[PROBLEM DETAILS]
Copy the entries word for word, starting at the line containing "You are a computer-use agent. The image size is (318, 688)." and ending at the last line of the entries. Leave out the pictures.

[MATERIAL SUPPLIED]
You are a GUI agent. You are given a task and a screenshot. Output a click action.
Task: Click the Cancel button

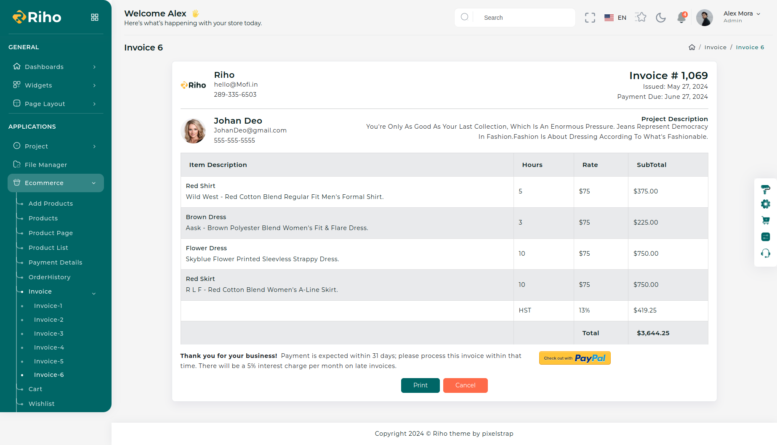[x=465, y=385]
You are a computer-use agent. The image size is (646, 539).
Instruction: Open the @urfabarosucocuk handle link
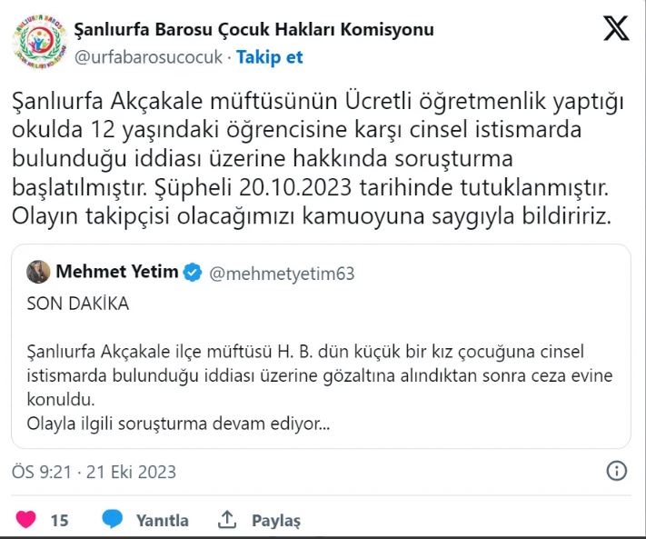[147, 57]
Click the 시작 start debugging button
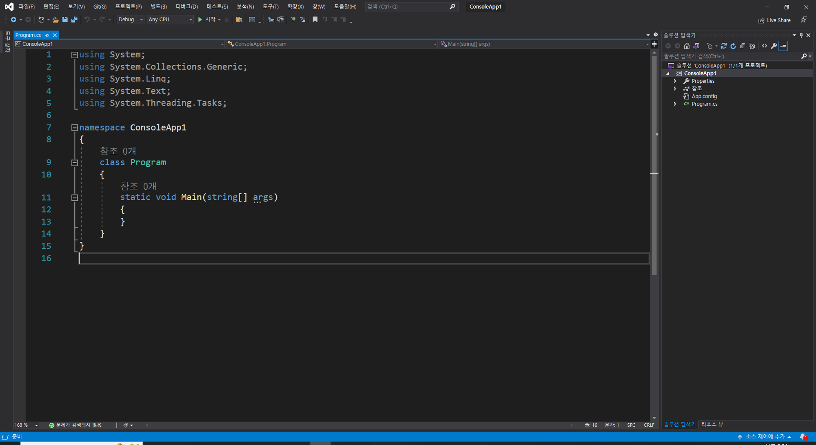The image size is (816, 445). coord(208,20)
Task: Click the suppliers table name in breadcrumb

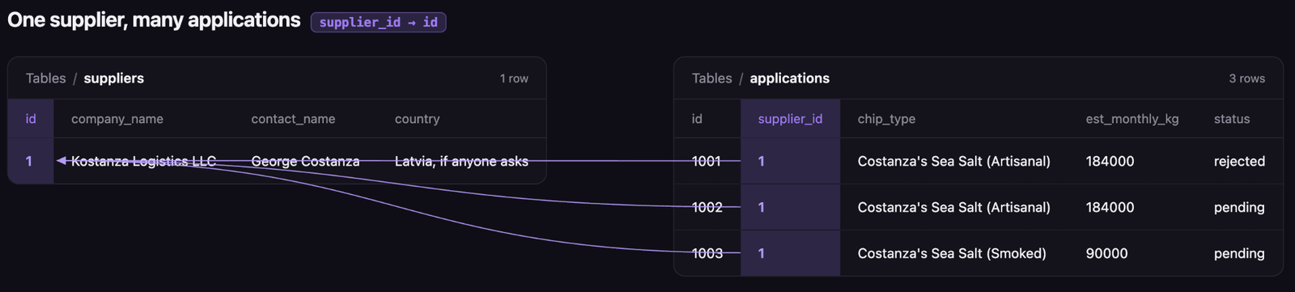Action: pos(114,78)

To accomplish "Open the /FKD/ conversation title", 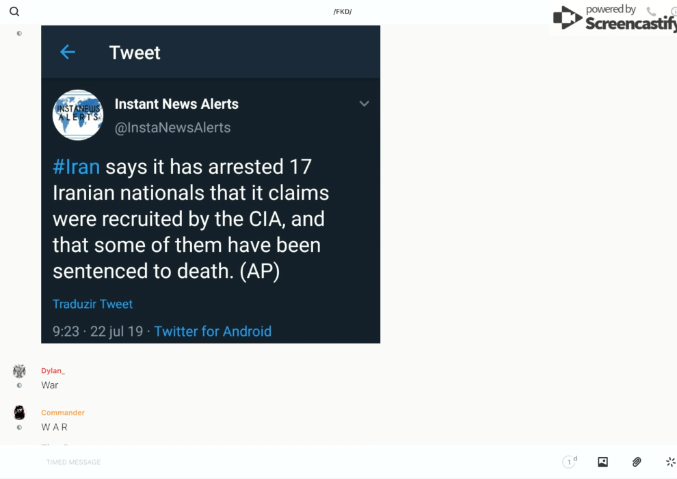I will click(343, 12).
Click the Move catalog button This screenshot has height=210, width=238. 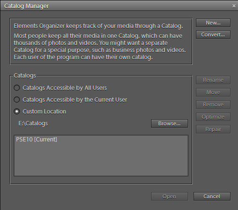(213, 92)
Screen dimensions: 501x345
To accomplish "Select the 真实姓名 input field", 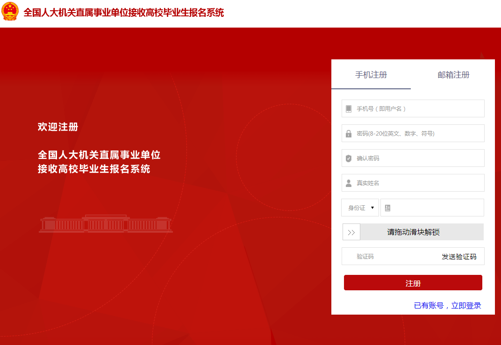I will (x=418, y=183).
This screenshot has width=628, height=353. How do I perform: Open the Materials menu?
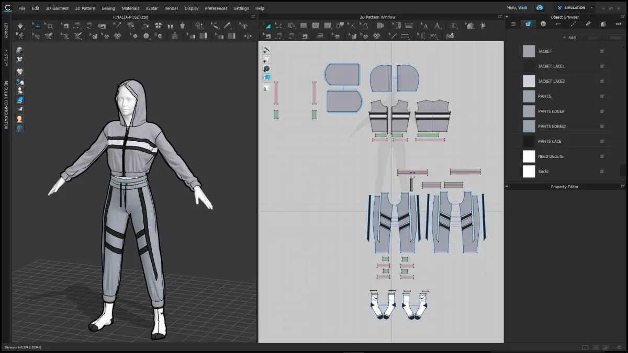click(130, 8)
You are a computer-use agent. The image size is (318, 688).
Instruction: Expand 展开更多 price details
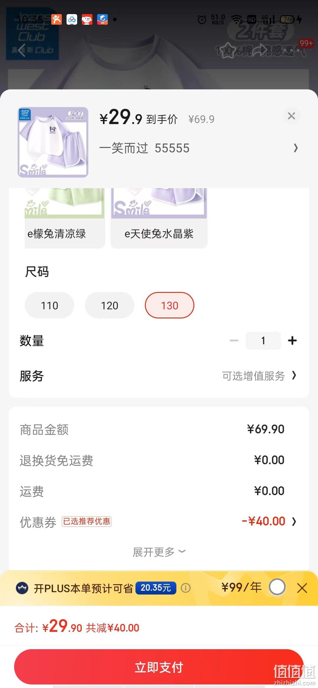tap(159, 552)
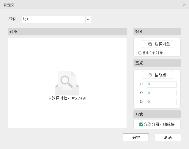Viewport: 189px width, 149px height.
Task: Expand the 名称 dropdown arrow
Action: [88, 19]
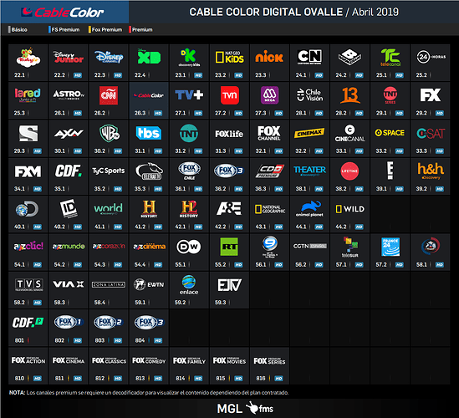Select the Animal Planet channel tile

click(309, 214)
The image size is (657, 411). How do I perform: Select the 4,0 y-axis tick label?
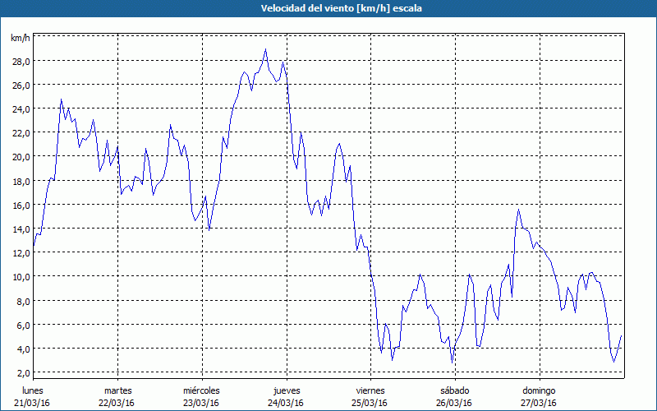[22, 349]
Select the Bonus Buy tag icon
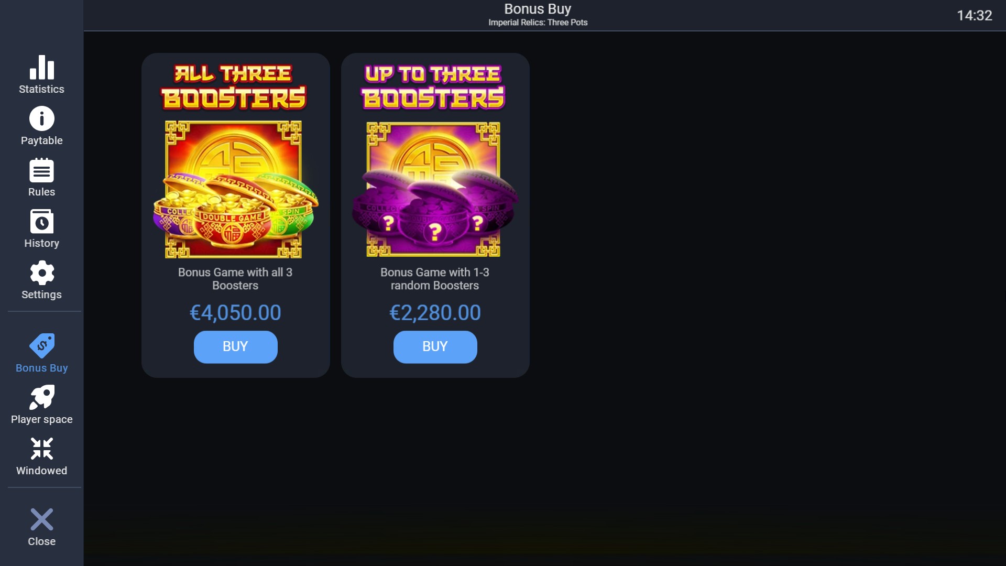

[FULL ANSWER]
You are a computer-use agent. The image size is (318, 688).
Instruction: Expand 展开更多 price details
tap(159, 552)
Viewport: 189px width, 149px height.
Task: Expand the 名称 dropdown arrow
Action: [88, 19]
Select the Animal Planet channel tile

click(309, 214)
The image size is (657, 411). How do I perform: Select the 4,0 y-axis tick label?
[22, 349]
Select the Bonus Buy tag icon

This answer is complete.